(Stored dataset items)
________

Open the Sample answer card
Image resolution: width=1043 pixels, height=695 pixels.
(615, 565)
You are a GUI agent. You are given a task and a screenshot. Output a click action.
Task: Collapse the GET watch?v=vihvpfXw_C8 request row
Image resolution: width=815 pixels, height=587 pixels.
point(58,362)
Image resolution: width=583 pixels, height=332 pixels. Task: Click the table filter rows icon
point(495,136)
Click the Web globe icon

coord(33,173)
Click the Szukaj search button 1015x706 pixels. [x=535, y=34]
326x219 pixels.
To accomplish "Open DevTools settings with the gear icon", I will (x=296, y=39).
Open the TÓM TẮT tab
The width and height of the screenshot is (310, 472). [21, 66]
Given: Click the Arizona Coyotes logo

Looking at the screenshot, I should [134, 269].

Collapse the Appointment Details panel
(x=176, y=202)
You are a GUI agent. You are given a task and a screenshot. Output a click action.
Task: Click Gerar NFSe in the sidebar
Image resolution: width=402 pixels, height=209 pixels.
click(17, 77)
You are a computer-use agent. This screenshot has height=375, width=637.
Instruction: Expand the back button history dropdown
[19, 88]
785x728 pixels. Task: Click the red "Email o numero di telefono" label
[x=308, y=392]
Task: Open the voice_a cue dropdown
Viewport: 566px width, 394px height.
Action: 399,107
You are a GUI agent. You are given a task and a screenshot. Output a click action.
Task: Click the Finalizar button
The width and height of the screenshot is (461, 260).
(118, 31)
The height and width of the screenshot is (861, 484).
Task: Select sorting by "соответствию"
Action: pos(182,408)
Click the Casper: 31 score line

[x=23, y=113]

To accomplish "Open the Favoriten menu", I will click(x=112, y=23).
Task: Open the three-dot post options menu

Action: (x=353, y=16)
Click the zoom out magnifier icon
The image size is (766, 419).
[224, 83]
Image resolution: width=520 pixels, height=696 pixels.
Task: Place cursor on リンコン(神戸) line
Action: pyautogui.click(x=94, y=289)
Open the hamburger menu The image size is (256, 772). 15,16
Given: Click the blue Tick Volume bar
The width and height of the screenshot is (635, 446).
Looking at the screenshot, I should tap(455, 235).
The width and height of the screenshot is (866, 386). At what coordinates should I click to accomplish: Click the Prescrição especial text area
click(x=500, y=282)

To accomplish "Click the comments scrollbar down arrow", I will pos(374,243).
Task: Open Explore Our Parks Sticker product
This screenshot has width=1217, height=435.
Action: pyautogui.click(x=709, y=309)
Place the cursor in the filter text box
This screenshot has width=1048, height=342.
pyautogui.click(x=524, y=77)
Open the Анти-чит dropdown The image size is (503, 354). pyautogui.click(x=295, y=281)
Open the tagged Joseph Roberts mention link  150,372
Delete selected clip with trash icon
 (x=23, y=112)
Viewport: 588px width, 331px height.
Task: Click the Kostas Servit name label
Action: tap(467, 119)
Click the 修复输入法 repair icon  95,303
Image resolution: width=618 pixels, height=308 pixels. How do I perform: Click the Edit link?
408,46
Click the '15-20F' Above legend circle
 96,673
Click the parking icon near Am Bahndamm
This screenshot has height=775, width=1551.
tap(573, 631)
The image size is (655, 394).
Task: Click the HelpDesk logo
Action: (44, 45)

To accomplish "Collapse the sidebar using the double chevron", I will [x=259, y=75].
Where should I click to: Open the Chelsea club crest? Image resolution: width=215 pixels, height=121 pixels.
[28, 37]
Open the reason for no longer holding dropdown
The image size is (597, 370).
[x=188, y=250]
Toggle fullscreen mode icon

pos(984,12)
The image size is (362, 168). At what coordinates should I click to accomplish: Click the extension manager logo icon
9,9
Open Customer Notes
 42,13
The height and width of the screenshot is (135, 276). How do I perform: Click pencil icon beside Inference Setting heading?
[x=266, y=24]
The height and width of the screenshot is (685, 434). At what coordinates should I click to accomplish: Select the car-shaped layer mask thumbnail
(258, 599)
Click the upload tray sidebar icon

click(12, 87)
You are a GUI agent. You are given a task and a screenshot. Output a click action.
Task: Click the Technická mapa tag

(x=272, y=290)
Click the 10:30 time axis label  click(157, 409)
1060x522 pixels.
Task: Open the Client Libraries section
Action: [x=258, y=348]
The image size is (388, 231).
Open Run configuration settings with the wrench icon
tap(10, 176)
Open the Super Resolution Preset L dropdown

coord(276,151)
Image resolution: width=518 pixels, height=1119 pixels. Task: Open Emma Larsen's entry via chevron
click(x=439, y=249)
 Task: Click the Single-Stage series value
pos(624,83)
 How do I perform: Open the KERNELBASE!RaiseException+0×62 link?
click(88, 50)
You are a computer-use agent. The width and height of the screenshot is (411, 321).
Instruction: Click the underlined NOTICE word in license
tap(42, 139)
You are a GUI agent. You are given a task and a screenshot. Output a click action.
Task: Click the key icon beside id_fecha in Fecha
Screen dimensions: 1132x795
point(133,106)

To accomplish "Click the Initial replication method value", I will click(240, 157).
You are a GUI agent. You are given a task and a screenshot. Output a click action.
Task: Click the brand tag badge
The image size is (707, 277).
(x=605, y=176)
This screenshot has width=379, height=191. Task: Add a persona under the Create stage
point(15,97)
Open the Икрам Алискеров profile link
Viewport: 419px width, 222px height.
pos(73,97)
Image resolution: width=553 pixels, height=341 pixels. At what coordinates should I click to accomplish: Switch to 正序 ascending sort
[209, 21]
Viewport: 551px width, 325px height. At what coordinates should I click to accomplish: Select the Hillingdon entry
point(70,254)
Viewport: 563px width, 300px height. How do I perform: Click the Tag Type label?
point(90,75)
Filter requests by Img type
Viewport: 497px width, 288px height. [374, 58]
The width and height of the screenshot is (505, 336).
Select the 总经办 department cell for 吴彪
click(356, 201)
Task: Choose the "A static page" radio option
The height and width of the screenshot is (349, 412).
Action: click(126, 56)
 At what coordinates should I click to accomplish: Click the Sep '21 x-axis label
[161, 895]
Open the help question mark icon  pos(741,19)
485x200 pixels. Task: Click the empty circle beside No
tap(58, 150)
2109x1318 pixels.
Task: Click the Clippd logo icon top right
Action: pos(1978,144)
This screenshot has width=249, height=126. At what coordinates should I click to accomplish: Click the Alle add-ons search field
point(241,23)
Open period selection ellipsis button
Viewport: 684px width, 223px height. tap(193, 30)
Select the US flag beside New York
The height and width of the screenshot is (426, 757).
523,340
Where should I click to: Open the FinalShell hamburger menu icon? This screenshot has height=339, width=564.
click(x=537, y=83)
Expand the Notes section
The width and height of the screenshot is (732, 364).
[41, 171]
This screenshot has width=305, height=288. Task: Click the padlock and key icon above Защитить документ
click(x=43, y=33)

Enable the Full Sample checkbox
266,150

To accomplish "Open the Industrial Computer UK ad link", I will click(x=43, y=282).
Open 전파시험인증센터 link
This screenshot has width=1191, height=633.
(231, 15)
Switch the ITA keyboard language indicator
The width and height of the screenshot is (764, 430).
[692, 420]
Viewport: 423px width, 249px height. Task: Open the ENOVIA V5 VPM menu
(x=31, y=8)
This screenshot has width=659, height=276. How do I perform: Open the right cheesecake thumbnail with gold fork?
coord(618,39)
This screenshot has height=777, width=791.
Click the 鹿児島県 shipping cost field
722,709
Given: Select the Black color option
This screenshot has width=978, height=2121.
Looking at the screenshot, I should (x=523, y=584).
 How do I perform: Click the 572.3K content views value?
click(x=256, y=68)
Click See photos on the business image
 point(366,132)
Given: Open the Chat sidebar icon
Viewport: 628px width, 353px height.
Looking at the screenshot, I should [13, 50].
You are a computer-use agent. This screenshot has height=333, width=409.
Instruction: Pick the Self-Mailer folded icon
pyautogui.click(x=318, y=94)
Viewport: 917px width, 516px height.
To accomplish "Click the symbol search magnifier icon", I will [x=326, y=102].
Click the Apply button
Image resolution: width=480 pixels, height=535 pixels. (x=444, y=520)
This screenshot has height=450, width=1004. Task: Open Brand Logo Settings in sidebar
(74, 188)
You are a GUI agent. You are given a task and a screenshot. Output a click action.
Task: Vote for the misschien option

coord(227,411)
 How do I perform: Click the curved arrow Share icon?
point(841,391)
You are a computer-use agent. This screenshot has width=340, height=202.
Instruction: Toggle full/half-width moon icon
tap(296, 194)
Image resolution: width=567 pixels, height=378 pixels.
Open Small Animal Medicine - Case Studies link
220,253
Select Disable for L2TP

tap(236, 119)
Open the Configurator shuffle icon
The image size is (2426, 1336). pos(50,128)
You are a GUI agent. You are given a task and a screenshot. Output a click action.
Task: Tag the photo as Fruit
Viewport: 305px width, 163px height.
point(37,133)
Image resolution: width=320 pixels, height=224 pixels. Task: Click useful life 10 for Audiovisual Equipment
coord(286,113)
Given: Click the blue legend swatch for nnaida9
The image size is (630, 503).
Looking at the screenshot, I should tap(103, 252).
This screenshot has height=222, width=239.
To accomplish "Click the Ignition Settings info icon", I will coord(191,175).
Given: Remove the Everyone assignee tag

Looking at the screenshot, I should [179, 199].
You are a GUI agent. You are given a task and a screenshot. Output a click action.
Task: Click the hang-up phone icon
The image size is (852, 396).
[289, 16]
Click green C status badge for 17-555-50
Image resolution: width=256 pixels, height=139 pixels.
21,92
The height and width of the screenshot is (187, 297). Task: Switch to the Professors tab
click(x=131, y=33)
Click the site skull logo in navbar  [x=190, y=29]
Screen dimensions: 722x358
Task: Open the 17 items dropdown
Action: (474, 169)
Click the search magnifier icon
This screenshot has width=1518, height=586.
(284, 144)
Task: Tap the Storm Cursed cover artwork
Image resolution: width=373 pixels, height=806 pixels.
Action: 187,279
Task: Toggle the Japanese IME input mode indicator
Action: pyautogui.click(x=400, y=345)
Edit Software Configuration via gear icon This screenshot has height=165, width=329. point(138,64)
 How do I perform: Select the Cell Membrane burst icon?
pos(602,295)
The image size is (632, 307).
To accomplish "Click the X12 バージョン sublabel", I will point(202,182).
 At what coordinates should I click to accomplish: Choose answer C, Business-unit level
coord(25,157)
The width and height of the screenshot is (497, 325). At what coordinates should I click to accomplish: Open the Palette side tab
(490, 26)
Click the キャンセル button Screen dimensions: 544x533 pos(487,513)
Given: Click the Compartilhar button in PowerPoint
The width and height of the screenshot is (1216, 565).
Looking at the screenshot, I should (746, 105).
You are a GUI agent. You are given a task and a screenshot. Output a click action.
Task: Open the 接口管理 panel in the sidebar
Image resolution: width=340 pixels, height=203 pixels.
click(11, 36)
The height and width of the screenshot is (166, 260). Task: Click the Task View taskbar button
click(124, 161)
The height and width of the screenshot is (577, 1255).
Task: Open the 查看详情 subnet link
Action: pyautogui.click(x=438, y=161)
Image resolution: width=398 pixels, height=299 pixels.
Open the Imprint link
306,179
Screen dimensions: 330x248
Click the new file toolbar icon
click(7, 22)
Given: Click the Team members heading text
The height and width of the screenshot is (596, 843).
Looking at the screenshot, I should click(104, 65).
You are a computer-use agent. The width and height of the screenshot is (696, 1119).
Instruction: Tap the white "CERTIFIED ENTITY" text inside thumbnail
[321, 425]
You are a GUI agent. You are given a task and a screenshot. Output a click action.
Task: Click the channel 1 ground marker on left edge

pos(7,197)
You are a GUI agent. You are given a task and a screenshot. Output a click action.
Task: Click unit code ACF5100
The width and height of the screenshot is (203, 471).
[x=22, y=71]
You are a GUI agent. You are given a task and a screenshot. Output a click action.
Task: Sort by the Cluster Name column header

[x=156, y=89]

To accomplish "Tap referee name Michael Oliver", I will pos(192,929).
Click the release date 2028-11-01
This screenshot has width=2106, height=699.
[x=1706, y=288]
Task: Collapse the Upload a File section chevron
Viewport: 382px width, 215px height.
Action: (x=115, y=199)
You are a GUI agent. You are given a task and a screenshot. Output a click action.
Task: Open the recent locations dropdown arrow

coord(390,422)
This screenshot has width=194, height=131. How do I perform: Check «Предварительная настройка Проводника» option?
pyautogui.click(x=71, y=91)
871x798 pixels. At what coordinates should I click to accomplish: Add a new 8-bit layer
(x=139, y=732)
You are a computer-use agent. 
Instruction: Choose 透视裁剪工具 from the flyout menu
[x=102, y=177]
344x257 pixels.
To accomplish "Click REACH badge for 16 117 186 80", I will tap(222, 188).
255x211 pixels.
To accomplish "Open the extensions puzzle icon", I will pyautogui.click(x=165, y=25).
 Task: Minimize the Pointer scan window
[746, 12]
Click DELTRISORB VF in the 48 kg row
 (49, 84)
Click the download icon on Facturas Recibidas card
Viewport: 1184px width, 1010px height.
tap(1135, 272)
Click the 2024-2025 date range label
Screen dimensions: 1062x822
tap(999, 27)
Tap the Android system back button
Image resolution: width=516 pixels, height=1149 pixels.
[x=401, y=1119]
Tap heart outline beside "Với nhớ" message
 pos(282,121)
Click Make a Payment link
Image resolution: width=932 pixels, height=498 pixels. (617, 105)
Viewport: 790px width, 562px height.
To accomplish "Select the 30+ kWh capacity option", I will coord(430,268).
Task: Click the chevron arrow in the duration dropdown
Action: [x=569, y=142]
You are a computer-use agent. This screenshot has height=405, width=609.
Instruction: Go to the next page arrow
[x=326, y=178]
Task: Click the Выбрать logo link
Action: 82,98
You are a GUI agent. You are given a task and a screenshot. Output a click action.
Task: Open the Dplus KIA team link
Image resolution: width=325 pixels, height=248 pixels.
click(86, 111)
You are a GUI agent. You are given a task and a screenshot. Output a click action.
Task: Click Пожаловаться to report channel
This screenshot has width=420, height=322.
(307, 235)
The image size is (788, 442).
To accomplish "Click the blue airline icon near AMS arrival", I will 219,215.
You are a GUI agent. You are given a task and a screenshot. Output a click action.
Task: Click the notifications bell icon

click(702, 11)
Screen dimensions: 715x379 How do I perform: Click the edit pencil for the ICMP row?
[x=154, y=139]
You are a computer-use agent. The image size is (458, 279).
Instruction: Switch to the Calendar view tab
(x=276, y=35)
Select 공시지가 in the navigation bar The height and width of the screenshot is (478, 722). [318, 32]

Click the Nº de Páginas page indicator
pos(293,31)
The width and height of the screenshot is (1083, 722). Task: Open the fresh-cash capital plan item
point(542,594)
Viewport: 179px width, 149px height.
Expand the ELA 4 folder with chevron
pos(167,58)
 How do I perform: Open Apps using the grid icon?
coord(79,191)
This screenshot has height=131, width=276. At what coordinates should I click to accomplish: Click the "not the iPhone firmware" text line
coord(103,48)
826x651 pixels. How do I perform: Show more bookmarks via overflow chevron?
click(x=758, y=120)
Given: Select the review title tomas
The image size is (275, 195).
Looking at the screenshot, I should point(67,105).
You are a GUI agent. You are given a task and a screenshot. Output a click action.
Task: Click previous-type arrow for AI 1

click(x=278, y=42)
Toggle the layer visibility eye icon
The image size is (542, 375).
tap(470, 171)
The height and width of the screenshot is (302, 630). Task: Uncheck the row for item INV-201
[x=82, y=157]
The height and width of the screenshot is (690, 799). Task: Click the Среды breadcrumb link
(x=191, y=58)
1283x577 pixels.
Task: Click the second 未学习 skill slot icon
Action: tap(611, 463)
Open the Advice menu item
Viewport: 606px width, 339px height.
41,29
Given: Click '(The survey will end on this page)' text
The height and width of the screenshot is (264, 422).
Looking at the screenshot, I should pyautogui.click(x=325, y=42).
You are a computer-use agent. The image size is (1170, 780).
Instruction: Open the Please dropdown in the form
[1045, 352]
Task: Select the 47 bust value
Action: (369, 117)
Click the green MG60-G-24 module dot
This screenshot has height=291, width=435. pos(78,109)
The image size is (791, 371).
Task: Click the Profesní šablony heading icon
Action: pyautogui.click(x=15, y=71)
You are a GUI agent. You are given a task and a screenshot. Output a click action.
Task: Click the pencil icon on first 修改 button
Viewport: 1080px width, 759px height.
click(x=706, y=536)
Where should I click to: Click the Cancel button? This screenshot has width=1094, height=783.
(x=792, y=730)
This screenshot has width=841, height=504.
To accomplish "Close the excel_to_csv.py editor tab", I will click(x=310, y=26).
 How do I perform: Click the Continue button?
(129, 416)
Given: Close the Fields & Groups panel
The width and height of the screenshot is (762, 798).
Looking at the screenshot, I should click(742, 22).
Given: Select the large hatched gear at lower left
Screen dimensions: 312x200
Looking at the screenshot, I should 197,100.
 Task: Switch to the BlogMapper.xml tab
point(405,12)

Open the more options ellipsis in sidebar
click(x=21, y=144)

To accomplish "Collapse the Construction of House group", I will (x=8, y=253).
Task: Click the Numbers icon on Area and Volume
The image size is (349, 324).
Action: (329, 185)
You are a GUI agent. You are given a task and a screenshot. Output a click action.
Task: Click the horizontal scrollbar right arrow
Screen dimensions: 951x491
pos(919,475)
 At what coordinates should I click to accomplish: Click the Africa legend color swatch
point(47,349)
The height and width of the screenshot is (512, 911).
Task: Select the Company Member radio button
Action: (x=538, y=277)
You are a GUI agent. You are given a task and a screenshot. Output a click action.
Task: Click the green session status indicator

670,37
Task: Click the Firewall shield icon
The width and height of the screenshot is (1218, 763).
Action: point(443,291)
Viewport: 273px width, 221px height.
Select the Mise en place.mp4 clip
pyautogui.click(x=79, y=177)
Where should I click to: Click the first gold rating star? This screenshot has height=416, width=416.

________

* [Exercise aim] Check each line above for the word "scrollbar" and give the number of lines that have it, nothing else.

* [Task solution] 2